Quoted passage

[Start of Attachment]

The Day at a Glance | January 31 2023

The Top

*Mexico´s economy logged a 3.5% annual rate of growth in the 4Q22, slightly higher than what estimates forecasted.

*The Ministry of Finance and Public Credit made its 2022 fiscal balance known, which shows that public debt set at 49.4%.

*The International Monetary Fund revised its 2023 growth estimates upwards.

*The Eurozone logged a 0.1% quarterly rate of growth at the end of 2022, above the estimated -0.1% due to unexpected growth in France and Ireland. With this, GDP in the 4Q22 increased 1.9%. 

*PMI´s in China surprised to the upside after three consecutive months of setting in contractionary territory. The manufacturing index set at 50.1 points while the non-manufacturing index rebounded to 54.4. With this, the composite index reached a 7-month high (52.9). The rebound is attributed to the elimination of disruptions as anti-Covid measures were eased in December. 

*The Federal Reserve of Dallas´s manufacturing activity index logged a -8.4 figure in January, which reflects a lighter contraction than what was expected by the consensus (-15.0), and an improvement with respect to the previous figure (-18.8). Despite the “positive surprise”, concerns of a recession remain in place.

*President Biden is planning for Covid-19 to stop being classified as a national public health emergency on May 11th. The main implication of this entails that tests and treatments would have to be paid by citizens.

[End of Attachment]

Source data

[Start of Attachment]

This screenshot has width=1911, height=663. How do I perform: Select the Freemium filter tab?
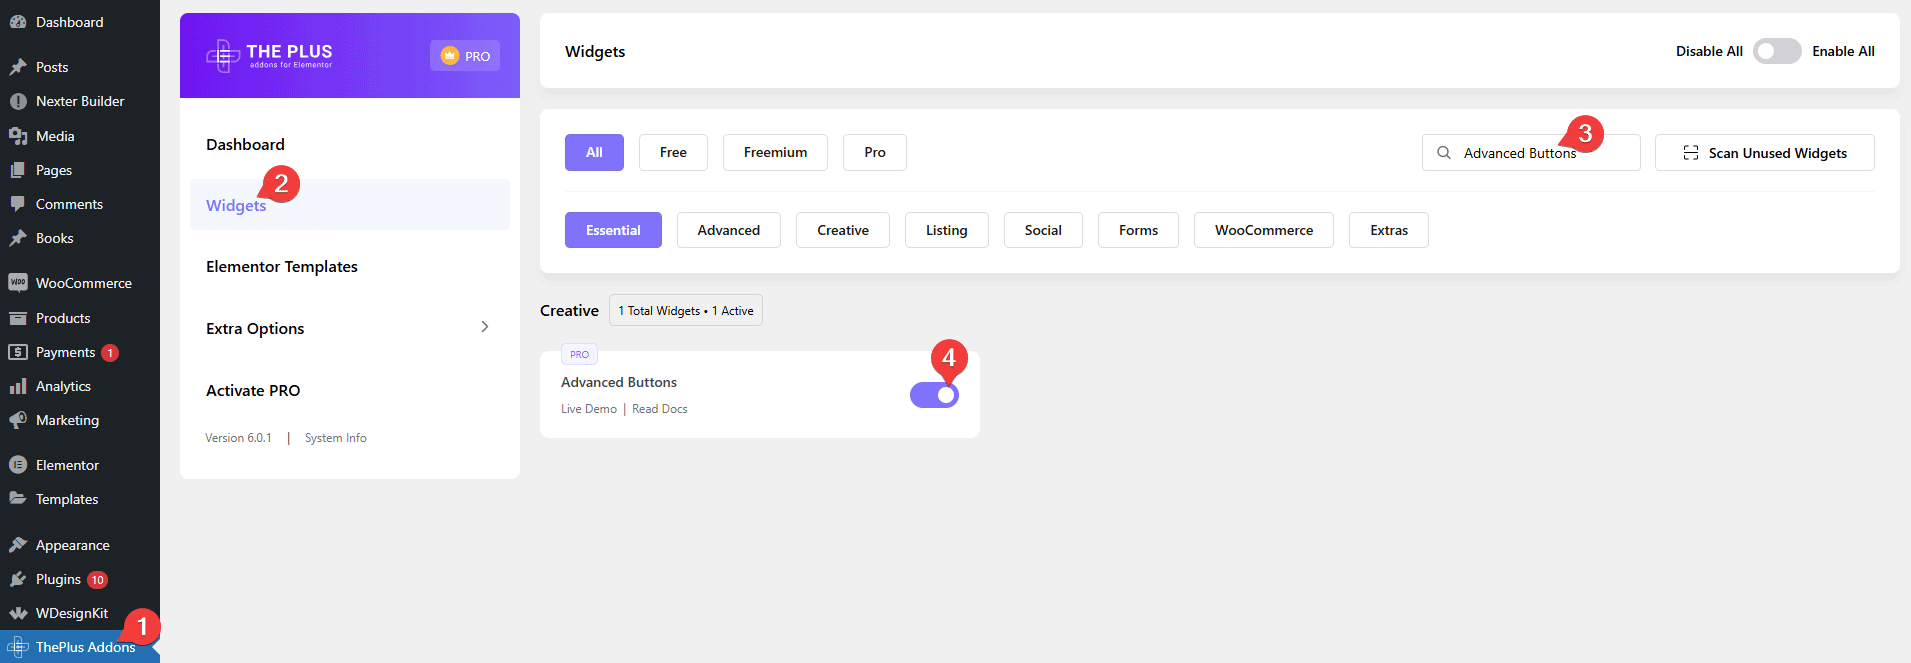coord(775,152)
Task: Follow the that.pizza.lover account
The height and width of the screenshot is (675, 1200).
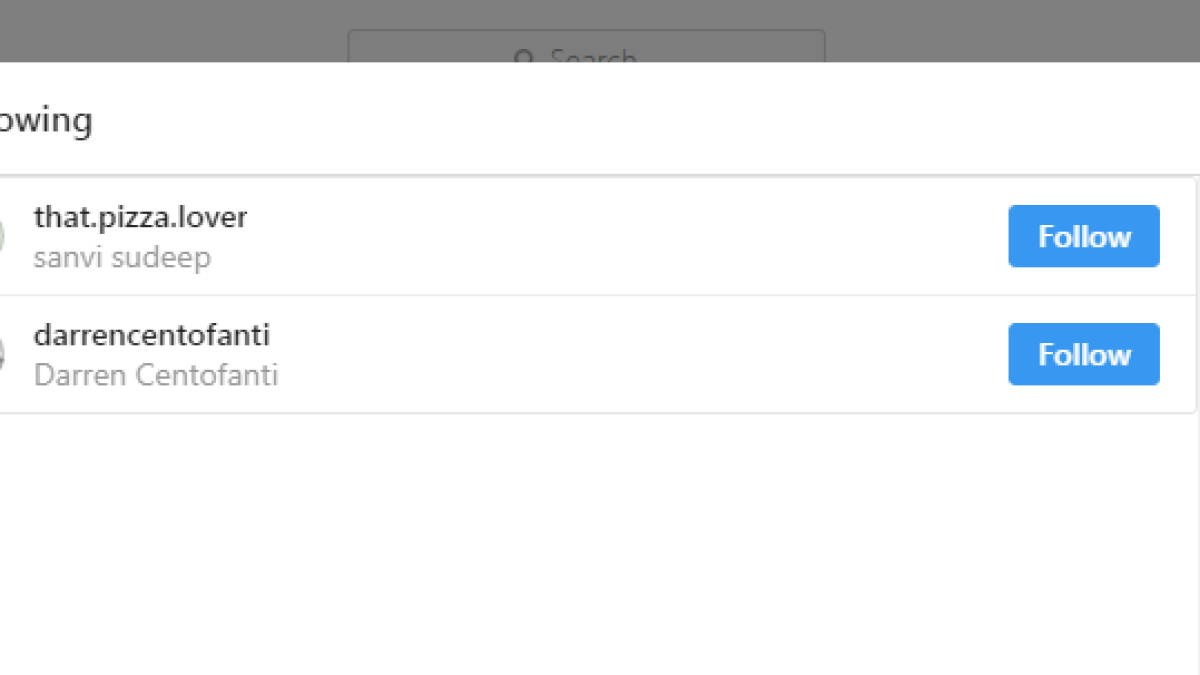Action: tap(1084, 236)
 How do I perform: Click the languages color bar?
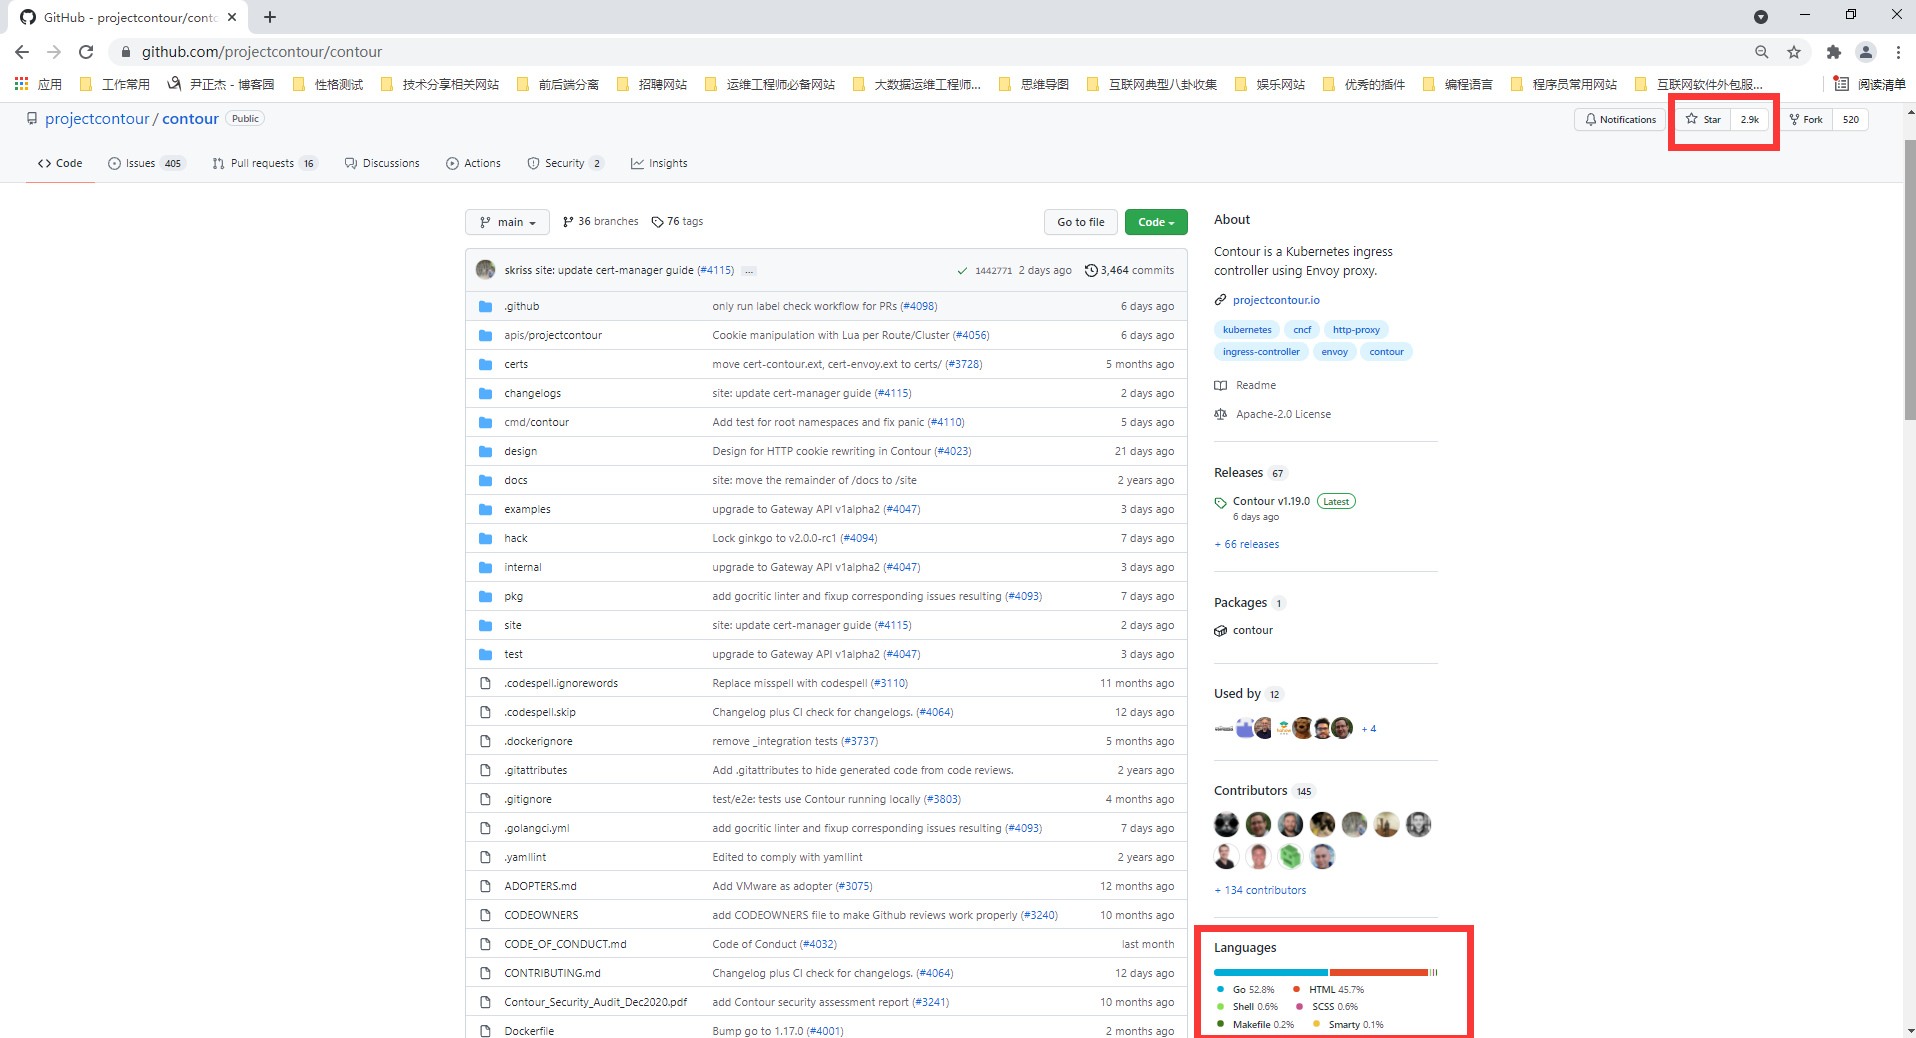(x=1324, y=972)
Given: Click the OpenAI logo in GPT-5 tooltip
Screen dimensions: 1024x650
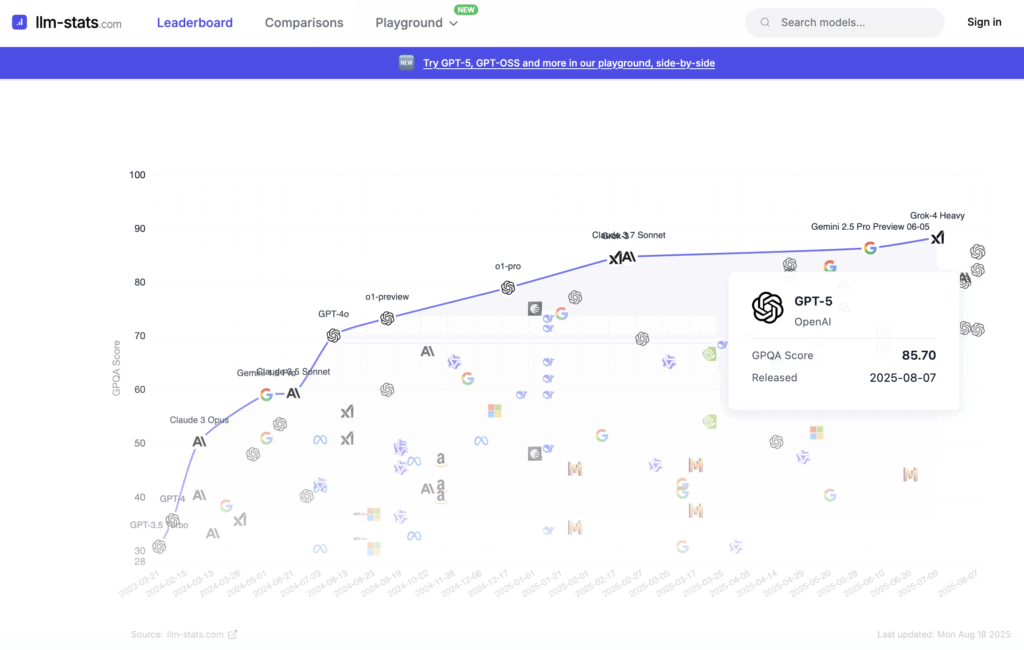Looking at the screenshot, I should (x=768, y=308).
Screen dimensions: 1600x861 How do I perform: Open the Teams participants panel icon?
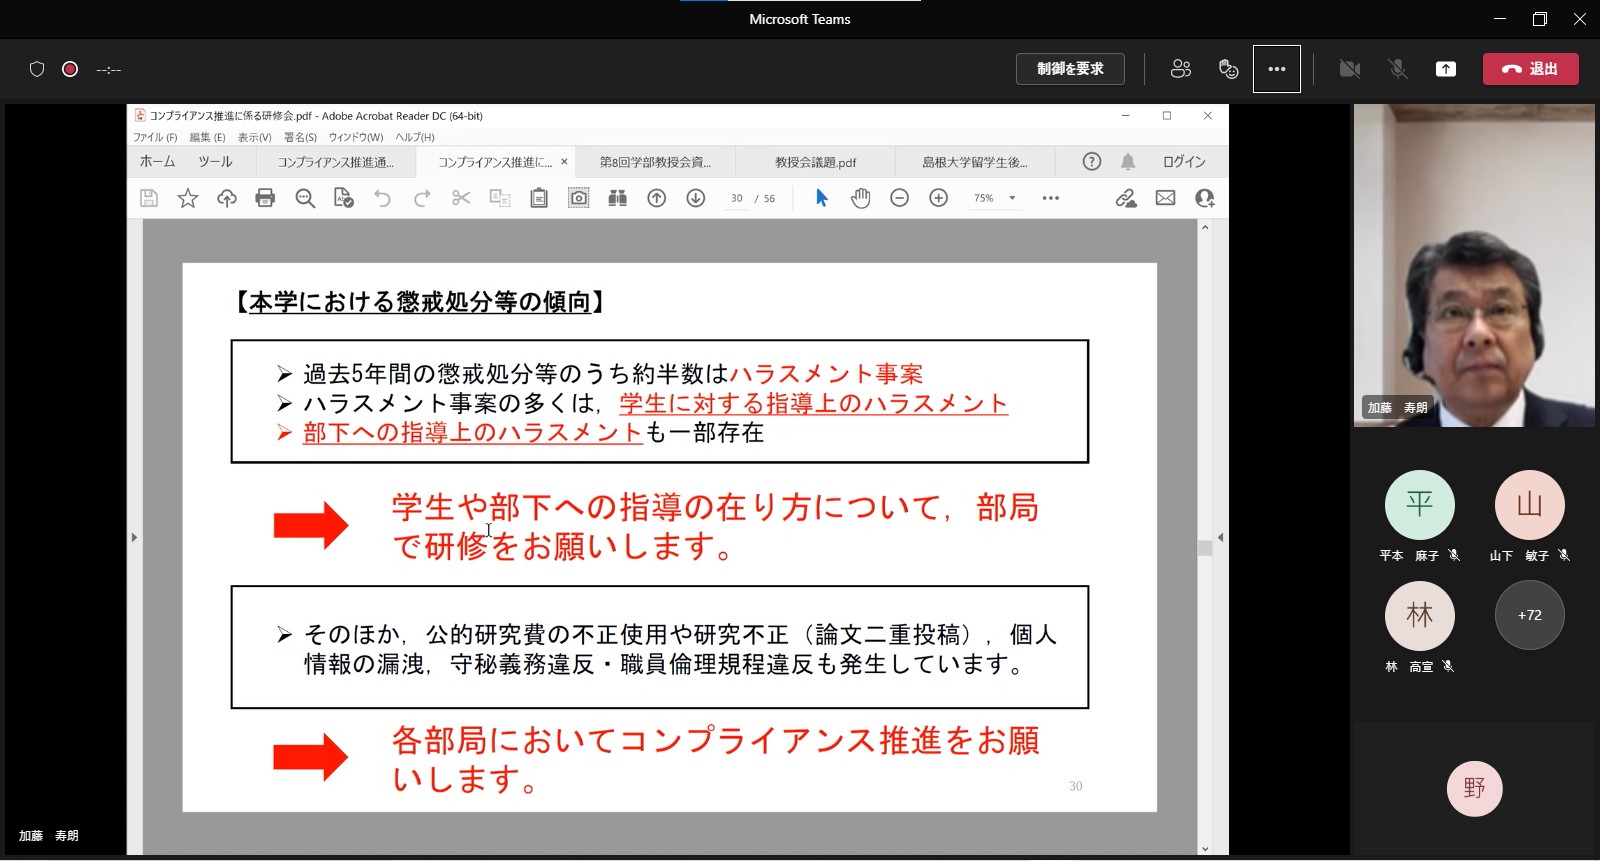point(1180,69)
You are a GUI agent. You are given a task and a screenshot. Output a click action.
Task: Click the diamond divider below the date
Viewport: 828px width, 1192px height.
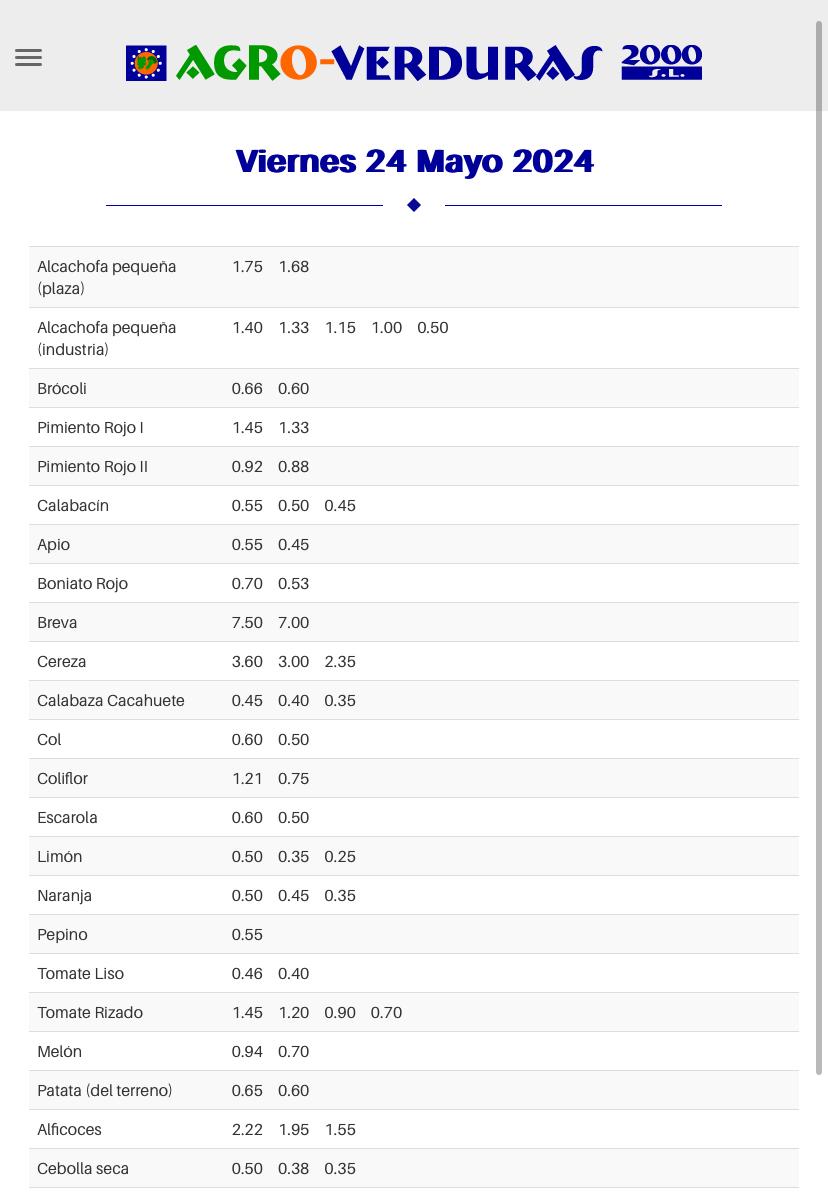point(414,205)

[End of Attachment]

Problem details
Quote the economic briefing word for word from "The Day at a" to "growth estimates upwards.".

Output for this task
The Day at a Glance | January 31 2023

The Top

*Mexico´s economy logged a 3.5% annual rate of growth in the 4Q22, slightly higher than what estimates forecasted.

*The Ministry of Finance and Public Credit made its 2022 fiscal balance known, which shows that public debt set at 49.4%.

*The International Monetary Fund revised its 2023 growth estimates upwards.